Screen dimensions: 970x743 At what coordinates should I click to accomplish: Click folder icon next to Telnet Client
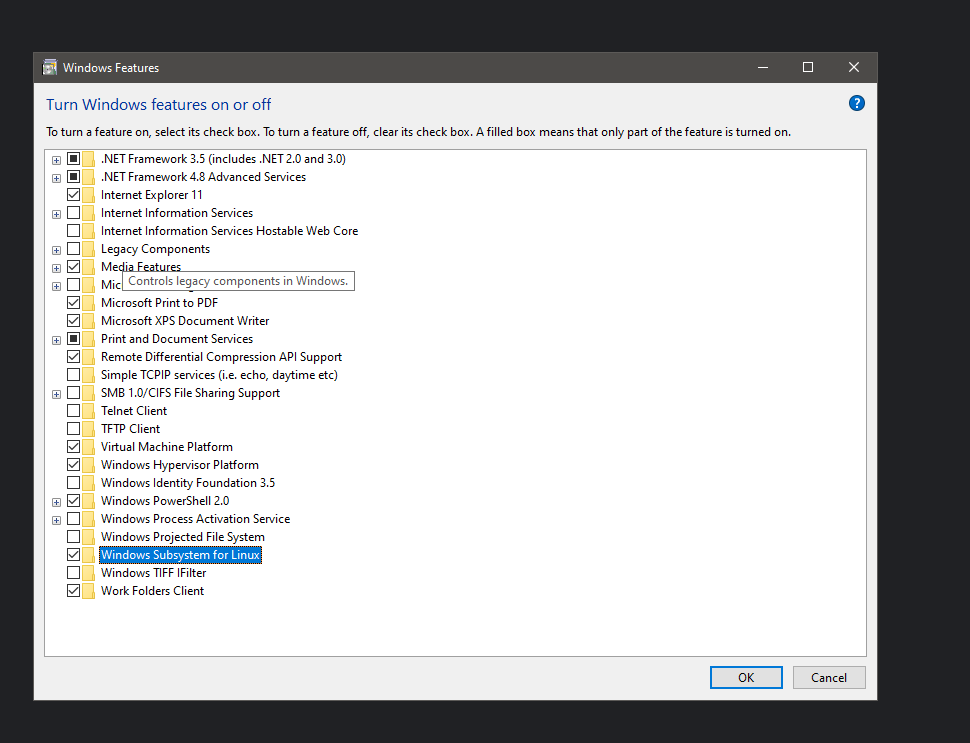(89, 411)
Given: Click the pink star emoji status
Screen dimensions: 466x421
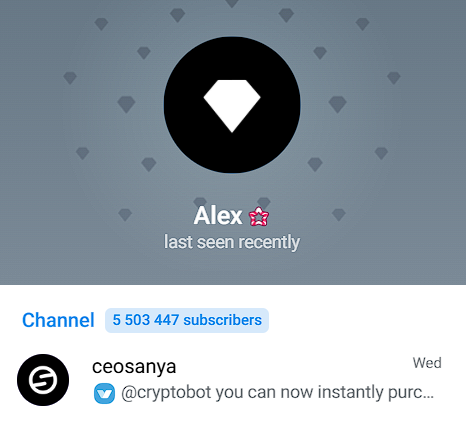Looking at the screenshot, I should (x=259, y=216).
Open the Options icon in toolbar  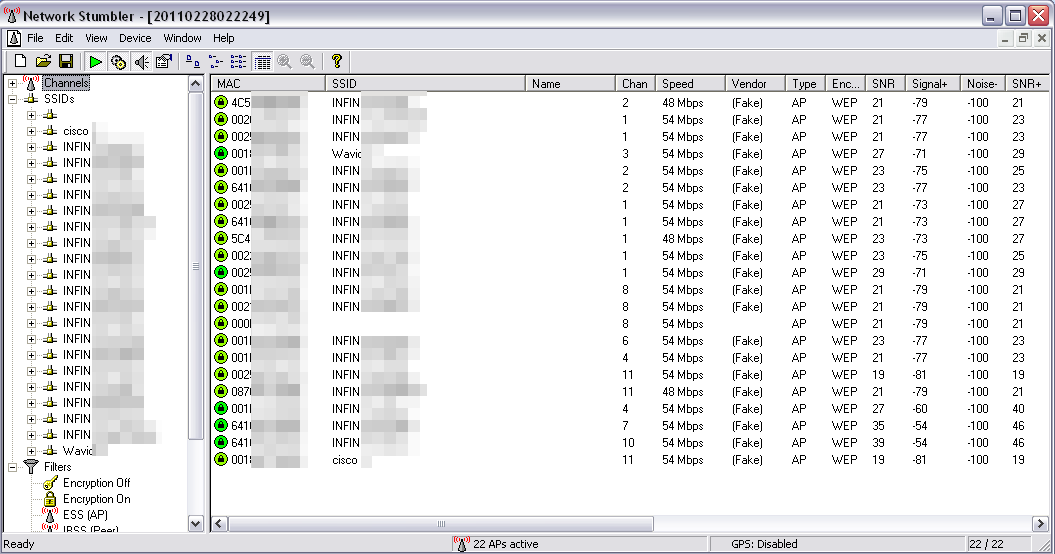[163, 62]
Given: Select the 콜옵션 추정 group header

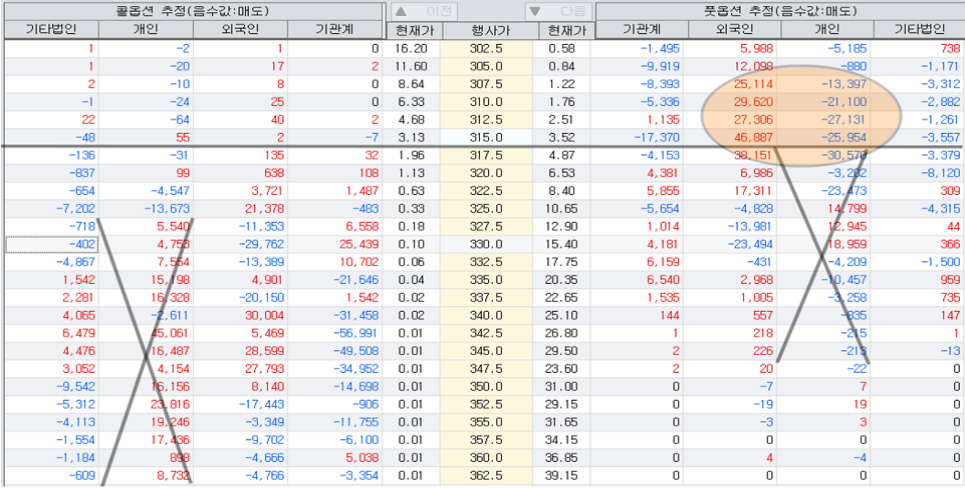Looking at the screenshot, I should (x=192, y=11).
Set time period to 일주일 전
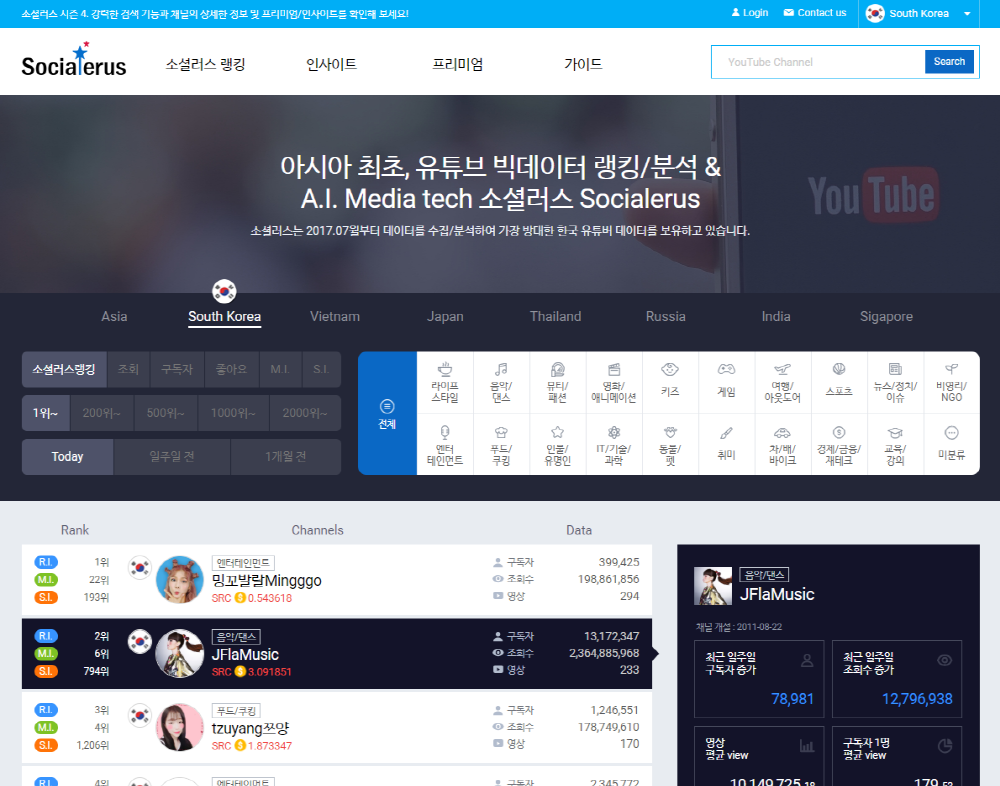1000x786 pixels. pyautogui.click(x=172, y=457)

- _Goal of the exercise_
Return, word for word, the lines of the data from the one containing "Given: Select the 콜옵션 추정 group header" through the last line, both ends included, and leave the pictures out.

- _Finished answer_
Given: Select the 콜옵션 추정 group header

Looking at the screenshot, I should (x=192, y=11).
Set time period to 일주일 전
1000x786 pixels. pyautogui.click(x=172, y=457)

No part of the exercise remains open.